然后将gogogogo (self)中的循环内容替换为:

for lignesmailtocheck in sorted(setmailtocheck):
    checker = Checker(lignesmailtocheck)

    thread = QThread()
    checker.moveToThread(thread)
    # connections after move so cross-thread:
    thread.started.connect(checker.run)
    checker.signal.connect(self.checkedok)
    thread.start()

    self.threads.append(thread)

It is almost always a good idea to decorate slots with pyqtSlot so both run and checkedok should be thus decorated.

用pyqtSlot来装饰插槽几乎总是一个好主意，因此运行和checkedok都应该这样装饰。
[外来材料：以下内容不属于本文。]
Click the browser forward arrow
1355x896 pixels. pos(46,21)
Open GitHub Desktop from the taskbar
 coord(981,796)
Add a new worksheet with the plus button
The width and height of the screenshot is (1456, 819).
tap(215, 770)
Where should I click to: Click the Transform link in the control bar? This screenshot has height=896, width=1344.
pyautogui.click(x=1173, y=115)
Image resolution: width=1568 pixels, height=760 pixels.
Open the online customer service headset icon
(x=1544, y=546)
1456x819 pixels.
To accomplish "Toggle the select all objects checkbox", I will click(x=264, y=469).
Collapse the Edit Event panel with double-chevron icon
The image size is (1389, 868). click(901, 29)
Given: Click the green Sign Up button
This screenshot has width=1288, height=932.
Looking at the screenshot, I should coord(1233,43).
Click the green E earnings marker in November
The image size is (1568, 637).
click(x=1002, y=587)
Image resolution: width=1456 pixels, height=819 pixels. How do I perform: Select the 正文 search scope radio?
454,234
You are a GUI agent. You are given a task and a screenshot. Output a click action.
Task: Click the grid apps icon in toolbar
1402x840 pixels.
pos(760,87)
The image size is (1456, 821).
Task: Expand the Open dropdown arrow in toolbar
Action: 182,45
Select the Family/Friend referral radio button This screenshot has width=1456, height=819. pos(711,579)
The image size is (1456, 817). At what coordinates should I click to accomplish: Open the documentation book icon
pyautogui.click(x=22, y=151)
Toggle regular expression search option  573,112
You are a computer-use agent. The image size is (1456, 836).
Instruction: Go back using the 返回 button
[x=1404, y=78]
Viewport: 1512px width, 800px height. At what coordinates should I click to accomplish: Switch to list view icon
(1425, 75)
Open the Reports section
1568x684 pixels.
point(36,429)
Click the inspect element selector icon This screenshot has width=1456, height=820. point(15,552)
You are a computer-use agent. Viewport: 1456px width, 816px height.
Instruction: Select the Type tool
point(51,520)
The SO answer about Qt threads is quite handy to remind yourself of details (note however that it uses old-style connections -- you have to translate C++ connect( sender, SIGNAL(sig), receiver, SLOT(slot)); to PyQt5 sender.sig.connect(receiver.slot)).

关于Qt线程的SO答案可以很方便地提醒您详细信息(但是要注意它使用老式的连接——您必须转换c++连接(发送方、信号(sig)、接收方、插槽(槽)));对PyQt5 sender.sig.connect(receiver.slot))。

0  

Sorry for late answer but it is a technique that can solve similar problems.

很抱歉，这是一个可以解决类似问题的技术。

The problem is clear. The GUI freezes because its thread has to do another job. An abstracted(from the PyQt point) solution is given below:

这个问题是显而易见的。GUI冻结是因为它的线程必须做另一项工作。一个抽象的(从PyQt点)解决方案给出如下:

1. Create a class inheriting from threading.Thread which will be the worker.
2. 创建从线程继承的类。线程将是工作人员。
3. Pass to the constructor a queue(queue.Queue) as a means of communication.
4. 将队列(queue. queue)作为通信手段传递给构造函数。
5. You can start the worker thread from the GUI thread and pass messages by using the queue.
6. 您可以从GUI线程启动工作线程，并通过使用队列传递消息。
7. To make the GUI thread read the messages, create a QTimer with interval of your choice and register a callback function. In the callback function read the queue.
8. 要使GUI线程读取消息，可以使用您选择的间隔创建一个QTimer，并注册一个回调函数。在回调函数中读取队列。

Example Code:

示例代码:

class Worker(threading.Thread):

    def __init__(self, queue):
        super().init()
        self.queue = queue

    def run(self):
         # Your code that uses self.queue.put(object)

class Gui:

    def __init__(self):
        self.timer = Qtimer()
        self.timer.setInterval(milliseconds)
        self.timer.timeout.connect(self.read_data)


    def start_worker(self):
        self.queue = queue.Queue()

        thr = Worker(self.queue)

        thr.start()


    def read_data(self):
        data = self.queue.get()

self.timer.timeout.connect registers the callback function.

self.timer.timeout。connect注册回调函数。